İslam dindarlığında okumayan, araştırmayan cahilden dindar, cennet pazarlayan din adamından mürşit, zalim ve müşrikten yönetici, liyakat-ehliyet-adalet ve ahlak yoksunundan lider, hırsız zenginden hayırsever, saray ve iktidar dalkavuklarından ulema, el-etek öpen itibarsızlardan siyasetçi olmaz!

Kuşkusuz akleden, okuyan, sorgulayan, araştıran, tefekkür ve tezekkür eden mutasavvufları, ilim-irfan-hikmet sahibi din bilginlerini, Münevver ulemayı, adil ve bilgili devlet ve siyaset adamlarını muteber gördüğümü ve onları ‘İslam dindarlığı’ kapsamında değerlendirdiğimi belirtmeliyim.

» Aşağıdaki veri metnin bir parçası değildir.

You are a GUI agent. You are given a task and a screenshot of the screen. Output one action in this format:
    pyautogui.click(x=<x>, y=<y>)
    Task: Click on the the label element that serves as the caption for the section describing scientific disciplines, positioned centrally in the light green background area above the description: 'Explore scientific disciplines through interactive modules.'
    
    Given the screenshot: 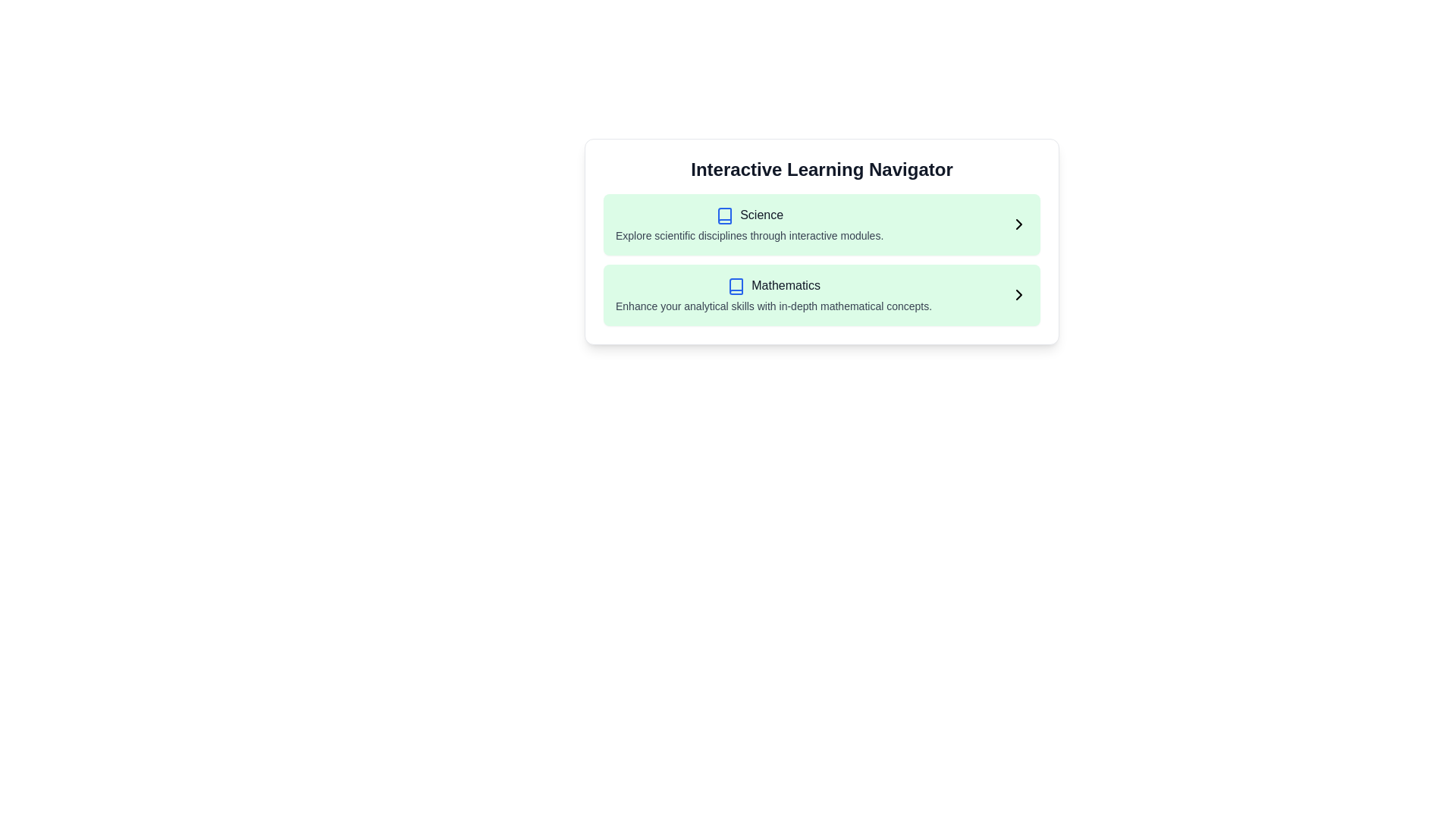 What is the action you would take?
    pyautogui.click(x=761, y=215)
    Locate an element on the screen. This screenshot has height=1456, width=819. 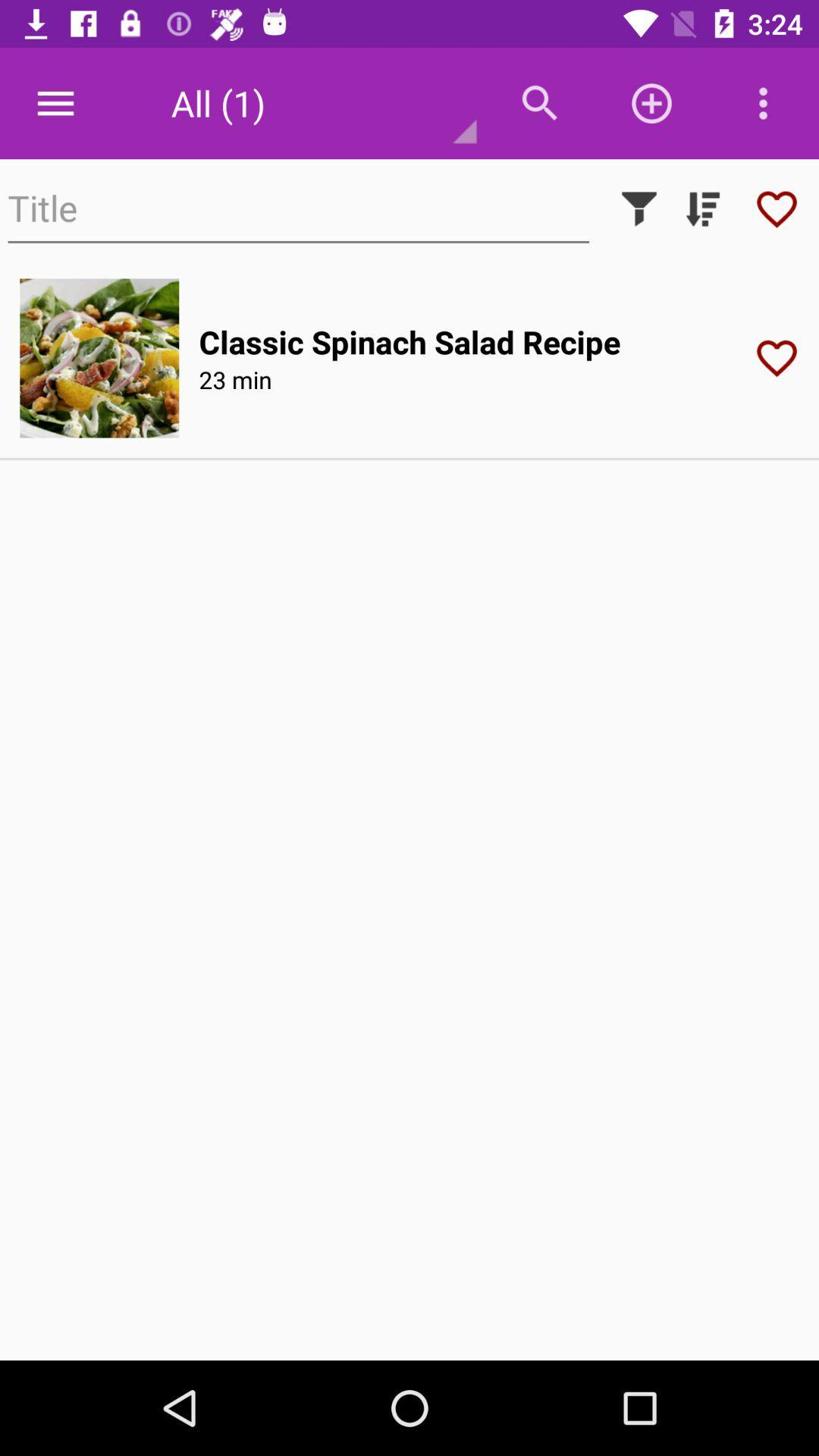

Müslümanlık, artık egemenlerin, şarlatan din adamlarının, cemaat ve Diyanetin, din tacirlerinin, parti ve politikacılarının sömürü aracı, ulusların, toplumların ve bireylerin bir geleneği ve kültürü haline gelmiştir. İhtiyacımız olan; “Müslümanlık dindarlığı” değil, İslam dindarlığıdır.